Wilco: Wilco (The Album)

News   2024-11-05 03:26:55

Stylistically, Wilco has ranged over the years from stripped-down, mellow guitar-pop to music more heavily orchestrated and experimental, but the real divide in Jeff Tweedy’s songwriting tends to be structural. Sometimes the band gravitates to simple songs that convey straightforward ideas in a solid verse-chorus-verse frame; and sometimes Wilco goes more esoteric, with oddball lyrics and beguilingly sketchy arrangements. On the surface, Wilco (The Album) could be described as Wilco in meat-and-potatoes rock ’n’ roll mode, halfway between the tuneful excess of Summerteeth and the low-key classicism of Sky Blue Sky. But structurally, the album is cleanly cleaved between the sing-along Wilco and the freeform Wilco. And when the former begins to overcome the latter, the album suffers.

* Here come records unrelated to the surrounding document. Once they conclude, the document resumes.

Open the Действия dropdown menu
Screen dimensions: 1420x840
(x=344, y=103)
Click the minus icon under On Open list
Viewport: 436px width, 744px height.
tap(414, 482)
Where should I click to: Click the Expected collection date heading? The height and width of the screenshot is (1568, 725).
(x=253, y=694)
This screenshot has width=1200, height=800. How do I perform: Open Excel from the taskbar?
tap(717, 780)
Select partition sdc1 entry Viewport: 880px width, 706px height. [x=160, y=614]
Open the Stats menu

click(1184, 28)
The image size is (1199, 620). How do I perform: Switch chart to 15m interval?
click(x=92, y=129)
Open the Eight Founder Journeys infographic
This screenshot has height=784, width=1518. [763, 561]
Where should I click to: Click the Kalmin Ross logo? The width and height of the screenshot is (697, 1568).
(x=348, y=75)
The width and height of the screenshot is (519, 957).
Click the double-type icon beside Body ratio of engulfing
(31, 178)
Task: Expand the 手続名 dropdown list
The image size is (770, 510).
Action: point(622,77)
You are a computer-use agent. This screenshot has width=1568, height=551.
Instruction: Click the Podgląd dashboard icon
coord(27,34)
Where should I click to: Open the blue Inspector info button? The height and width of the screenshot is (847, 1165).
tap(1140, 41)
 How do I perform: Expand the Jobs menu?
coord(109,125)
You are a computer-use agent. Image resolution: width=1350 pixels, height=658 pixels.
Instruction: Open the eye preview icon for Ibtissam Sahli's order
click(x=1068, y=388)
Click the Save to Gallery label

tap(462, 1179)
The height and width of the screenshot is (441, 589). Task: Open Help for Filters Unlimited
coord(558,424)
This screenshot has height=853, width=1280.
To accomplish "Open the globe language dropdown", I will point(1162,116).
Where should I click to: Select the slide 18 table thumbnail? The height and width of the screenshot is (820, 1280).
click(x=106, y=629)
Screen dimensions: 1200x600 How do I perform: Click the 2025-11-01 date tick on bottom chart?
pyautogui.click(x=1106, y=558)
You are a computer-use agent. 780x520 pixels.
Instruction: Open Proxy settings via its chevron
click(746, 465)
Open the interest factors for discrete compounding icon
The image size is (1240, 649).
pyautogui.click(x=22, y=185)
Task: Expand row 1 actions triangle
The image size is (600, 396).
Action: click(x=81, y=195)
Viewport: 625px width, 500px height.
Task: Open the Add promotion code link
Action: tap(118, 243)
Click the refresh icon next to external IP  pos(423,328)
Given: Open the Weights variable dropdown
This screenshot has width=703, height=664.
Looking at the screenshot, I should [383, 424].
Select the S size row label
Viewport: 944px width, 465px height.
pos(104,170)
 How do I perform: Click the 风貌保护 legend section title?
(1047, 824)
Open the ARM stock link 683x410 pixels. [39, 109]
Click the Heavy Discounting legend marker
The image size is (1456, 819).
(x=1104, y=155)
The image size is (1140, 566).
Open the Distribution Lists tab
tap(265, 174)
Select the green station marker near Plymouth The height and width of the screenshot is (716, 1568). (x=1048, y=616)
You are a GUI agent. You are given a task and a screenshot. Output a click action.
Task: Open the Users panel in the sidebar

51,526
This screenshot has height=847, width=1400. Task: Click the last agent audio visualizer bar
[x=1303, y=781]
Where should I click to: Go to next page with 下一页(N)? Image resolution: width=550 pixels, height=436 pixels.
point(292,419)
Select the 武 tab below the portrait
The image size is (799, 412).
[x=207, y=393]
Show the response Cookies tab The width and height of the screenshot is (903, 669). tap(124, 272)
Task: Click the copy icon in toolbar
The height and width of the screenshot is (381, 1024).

After the likeably goofy opener “Wilco (The Song),” Wilco (The Album) hits three straight songs that present Tweedy and company at their best, eschewing conventional choruses in favor of an unlikely assortment of guitar solos, rhythmic shifts, and hooky phrases that seem to have been pulled together by some ineffable force. But halfway through the record—starting with the not-quite-rousing rocker “You Never Know”—the exploratory side of Wilco starts to give way to more workmanlike material. The band is still good enough to put across (The Album)’s later songs, thanks to a buzzy ’70s sound that nods to George Harrison here, John Lennon there, and Tom Petty all over the place. But the “reaching for something indescribable” feeling of songs like “Deeper Down” and “One Wing” is sorely lacking amid the pat familiarity of “I’ll Fight” and “Everlasting Everything.” The back half of Wilco (The Album) is too sing-song-y, too underdeveloped, too “good enough.” This band is capable of so much more.